Field of the Invention
The present invention relates in general to page invalidation performed by a processor, and more particularly to a processor with a single invalidate page instruction for invalidating matching translation lookaside buffer and paging cache entries.
Description of the Related Art
Modern processors support virtual memory capability. A virtual memory system maps, or translates, virtual (a.k.a., “linear”) addresses used by a program to physical addresses used by hardware to address system memory. Virtual memory provides the advantages of hiding the fragmentation of physical memory from the program and facilitating program relocation. Virtual memory thus allows the program to see a larger memory address space than the actual physical memory available to it. These advantages are particularly beneficial in modern systems that support time-sharing of the processor by multiple programs or processes.

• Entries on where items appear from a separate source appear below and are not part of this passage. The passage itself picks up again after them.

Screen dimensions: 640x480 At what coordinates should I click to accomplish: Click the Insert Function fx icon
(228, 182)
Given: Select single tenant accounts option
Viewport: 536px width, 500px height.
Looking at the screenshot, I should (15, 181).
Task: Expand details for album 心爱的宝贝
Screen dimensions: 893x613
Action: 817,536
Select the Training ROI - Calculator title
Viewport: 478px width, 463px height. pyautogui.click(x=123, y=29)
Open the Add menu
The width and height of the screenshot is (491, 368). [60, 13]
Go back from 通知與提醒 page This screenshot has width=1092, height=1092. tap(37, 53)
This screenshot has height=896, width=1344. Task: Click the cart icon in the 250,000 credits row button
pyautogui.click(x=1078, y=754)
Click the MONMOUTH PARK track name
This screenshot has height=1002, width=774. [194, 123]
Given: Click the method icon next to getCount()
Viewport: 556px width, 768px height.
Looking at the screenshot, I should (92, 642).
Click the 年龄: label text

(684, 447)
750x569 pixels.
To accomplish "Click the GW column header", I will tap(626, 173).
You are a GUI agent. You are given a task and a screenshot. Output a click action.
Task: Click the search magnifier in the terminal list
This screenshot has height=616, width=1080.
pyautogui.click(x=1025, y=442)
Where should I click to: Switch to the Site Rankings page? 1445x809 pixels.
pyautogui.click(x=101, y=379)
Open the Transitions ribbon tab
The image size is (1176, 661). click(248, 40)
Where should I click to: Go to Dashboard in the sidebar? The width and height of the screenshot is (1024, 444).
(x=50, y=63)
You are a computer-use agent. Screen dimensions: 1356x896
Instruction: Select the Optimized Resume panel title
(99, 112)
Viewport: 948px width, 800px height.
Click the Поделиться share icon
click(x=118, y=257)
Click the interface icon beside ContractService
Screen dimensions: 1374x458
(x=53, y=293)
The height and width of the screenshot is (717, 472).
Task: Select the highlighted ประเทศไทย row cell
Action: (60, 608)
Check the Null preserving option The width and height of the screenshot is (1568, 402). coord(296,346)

An operating system (OS) executing on the processor implements the virtual memory system by creating and maintaining in system memory page tables (a.k.a., translation tables) in a paged virtual memory system. The page tables map virtual addresses to physical addresses of system memory coupled to the processor. The page tables may be in the form of a hierarchy of tables, some of which map virtual addresses to intermediate table addresses. When a program accesses memory using a virtual address, the page tables are accessed in sequential order to accomplish the translation of the virtual address to its physical address, commonly referred to as a page table walk, or “tablewalk.” A tablewalk involves numerous accesses of external system memory and can often be a time-consuming process that reduces processor performance.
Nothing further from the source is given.